### PASSAGE PROVIDED

================

With both policies in place, Encore Cloud can still manage which runtime identities are allowed to read each secret, but cannot read the secret values itself — directly or via impersonation.

<Callout type="warning">

Make sure the `exceptionPrincipals` in the first policy cover every service account your application actually runs as, otherwise your workloads will be denied access to the secret values too.

</Callout>

## Referencing a vault secret

Once a vault is connected, you can point a secret at it instead of storing a value in Encore:

1. Go to **Settings → Secrets** and create or edit a secret.
2. When entering the value, choose the **vault** as the source.
3. Provide the **secret ID** (the secret's name in the external store) and the **version** to reference.

Your application keeps reading the secret [by name in code](/docs/ts/primitives/secrets) — only the source of the value changes. Different environments can reference different vaults or versions, just like regular secrets.

================

### STORED DATA
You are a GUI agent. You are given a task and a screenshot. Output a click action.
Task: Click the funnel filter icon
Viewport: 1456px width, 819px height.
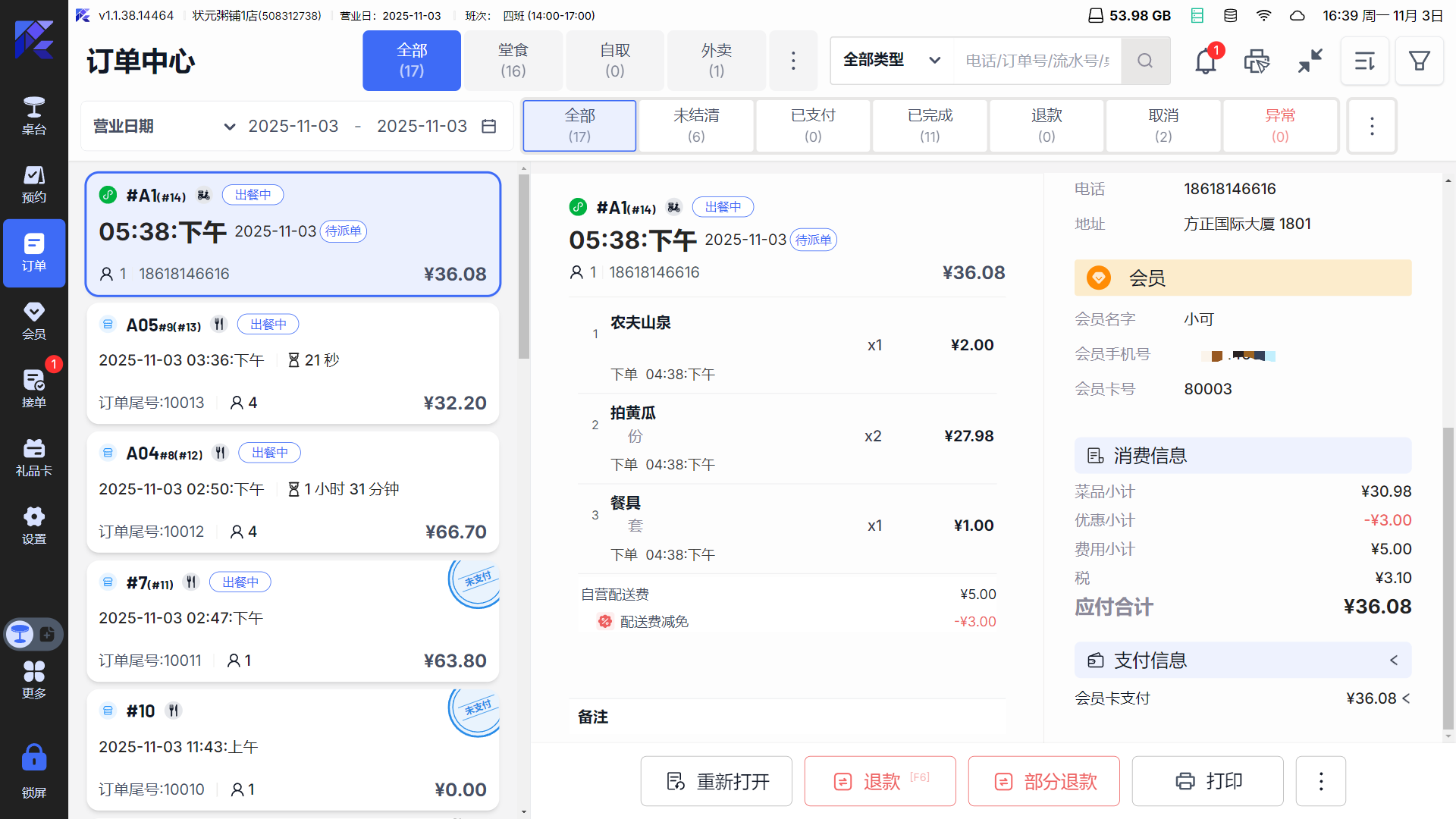tap(1419, 61)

================

### WHAT THE EXERCISE ASKS
Reproduce verbatim the portion of the passage on vault-backed secrets that opens with the words containing "## Referencing a" and closes with "edit a secret.". Work only from the passage on vault-backed secrets, not from the data.

### CORRECT OUTPUT
## Referencing a vault secret

Once a vault is connected, you can point a secret at it instead of storing a value in Encore:

1. Go to **Settings → Secrets** and create or edit a secret.